Ieri il tribunale della provincia di Odessa ha assolto i cinque militanti antifascisti accusati di aver provocato, nel 2014, i primi incidenti nelle vie della città con militanti dell’estrema destra e ultras della locale squadra di calcio, che portarono alla morte di 6 persone a seguito di colpi di arma da fuoco.

IL TRIBUNALE HA RICONOSCIUTO l’insufficienza di prove nei confronti dei cinque come chiedeva la difesa rigettando la richiesta dell’accusa di condannare gli imputati a 9 e18 anni di reclusione. Tuttavia, due degli imputati, restaranno in prigione perché accusati di altri reati legati alla resistenza «antimaidan» di quelle settimane. Si conclude dunque con un nulla di fatto il primo processo per i tragici avvenimenti del 2 maggio 2014 a Odessa che portarono alla morte di 48 persone (il più giovane un ragazzo di 17 anni membro della gioventù comunista ucraina).

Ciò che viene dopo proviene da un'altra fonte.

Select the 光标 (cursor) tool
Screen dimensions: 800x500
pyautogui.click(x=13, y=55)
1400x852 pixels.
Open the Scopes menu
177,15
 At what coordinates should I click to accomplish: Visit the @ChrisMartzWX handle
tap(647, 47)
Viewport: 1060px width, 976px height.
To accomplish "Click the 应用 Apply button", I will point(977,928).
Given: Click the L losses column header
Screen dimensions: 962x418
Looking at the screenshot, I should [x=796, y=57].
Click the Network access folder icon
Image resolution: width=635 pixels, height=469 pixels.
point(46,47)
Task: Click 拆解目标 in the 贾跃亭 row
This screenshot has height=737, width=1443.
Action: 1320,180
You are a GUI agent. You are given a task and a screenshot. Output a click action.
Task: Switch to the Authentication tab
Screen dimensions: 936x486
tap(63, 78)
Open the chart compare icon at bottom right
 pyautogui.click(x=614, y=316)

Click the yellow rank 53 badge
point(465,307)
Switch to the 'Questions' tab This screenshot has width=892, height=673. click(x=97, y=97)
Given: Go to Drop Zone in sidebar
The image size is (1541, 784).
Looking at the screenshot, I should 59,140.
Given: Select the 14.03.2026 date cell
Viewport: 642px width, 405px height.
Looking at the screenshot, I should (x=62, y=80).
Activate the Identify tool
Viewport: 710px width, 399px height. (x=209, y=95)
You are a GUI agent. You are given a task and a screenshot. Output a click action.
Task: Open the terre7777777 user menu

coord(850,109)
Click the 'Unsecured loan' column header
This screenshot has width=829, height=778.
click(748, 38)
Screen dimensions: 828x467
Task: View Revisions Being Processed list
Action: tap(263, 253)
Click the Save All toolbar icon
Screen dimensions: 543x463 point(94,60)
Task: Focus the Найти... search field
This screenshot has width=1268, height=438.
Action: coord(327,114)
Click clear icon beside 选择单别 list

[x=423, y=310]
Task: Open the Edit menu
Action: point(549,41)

Il contesto in cui si consumò la strage fu la rivolta che esplose in po’ tutte le grandi città ucraine contro l’ascesa al potere, dopo l’insurrezione di Piazza Maidan, del nazionalismo antirusso e neofascista. Successivamente agli scontri tra anti fascisti e neonazisti, in quel drammatico pomeriggio, la tragedia si trasformò in strage quando gli attivisti «antimaidan» furono costretti, per gli attacchi congiunti dei neofascisti e delle forze dell’ordine, ad asserragliarsi nella locale sede dei sindacati.

NEL PALAZZO, a seguito di un nutrito lancio di bottiglie molotov da parte dei militanti di destra, scoppiò un incendio e 26 dimostranti antifascisti rimasero uccisi per le ustioni subite mentre altri 10 persero la vita cercando di mettersi in salvo lanciandosi dai balconi dell’edificio. Per questo «secondo tempo» degli incidenti le procure ucraine aprirono inchieste che non hanno mai portato a ricostruire nel dettaglio cosa veramente successo nei pressi della sede sindacale. Prima le autorità ucraine cercarono di dare la colpa agli aggrediti affermando che l’incendio era stato prodotto da del cloroformio distribuito loro da agenti non identificati dei servizi di sicurezza russi. Poi, quando questa ipotesi perse completamente consistenza, anche un’ulteriore inchiesta sul presunto ritardo nell’intervento dei vigili del fuoco per domare l’incendio, fu in tutta fretta archiviata.

RESTARONO APERTE solo l’inchiesta contro gli antifascisti e quella per il ruolo avuto dalla polizia, di copertura e appoggio, all’assalto di neofascisti alla sede sindacale. Ma anche quest’ultima inchiesta fu prontamente insabbiata dalla magistratura ucraina.

Il caso contro la polizia regionale sì arenò perché il principale sospettato – l’ex vice capo della polizia di Odessa Dmitry Fuchedzhi – si rese subito irreperibile. Secondo Kiev, il ricercato si troverebbe in Transnistria, la piccola autoproclamata repubblica staccatasi dalla Moldavia, ma le autorità della regione lo hanno recisamente negano.

Il «Comitato delle madri per la verità sul 2 maggio» si è rivolta quindi al Consiglio d’Europa. La relazione del gruppo consultivo internazionale ha recentemente sostenuto «che l’indagine non ha soddisfatto i requisiti della Convenzione europea sui diritti dell’uomo». Nel documento si afferma inoltre che esistono prove del coinvolgimento della polizia nella tragedia.

Il Consiglio D’Europa ritiene che «solo per le carenze e la scarsa uniformità nelle indagini non sia stato possibile identificare i responsabili». Una nota di preoccupazione per la mancanza di progressi nelle indagini è stata anche espressa dalla missione di monitoraggio dell’Onu per i diritti dell’uomo.

LE «MADRI DEL 2 MAGGIO» pur dichiarandosi soddisfatte per l’assoluzione di ieri degli antifascisti, ora temono però che l’inchiesta sui fatti della sede dei sindacati venga definitivamente archiviata.

Intanto i gruppi neofascisti continuano a scorrazzare indisturbati in tutta l’Ucraina. Ieri a Leopoli un folto gruppo di aderenti a Pravy Sektor e di soldati battaglione Azov hanno occupato con la forza la sala dove si teneva la presentazione di un libro sulla sinistra in Europa finanziato dalla Fondazione Rosa Luxemburg tedesca, accusando gli organizzatori di «essere al servizio di Soros e delle lobby ebraiche».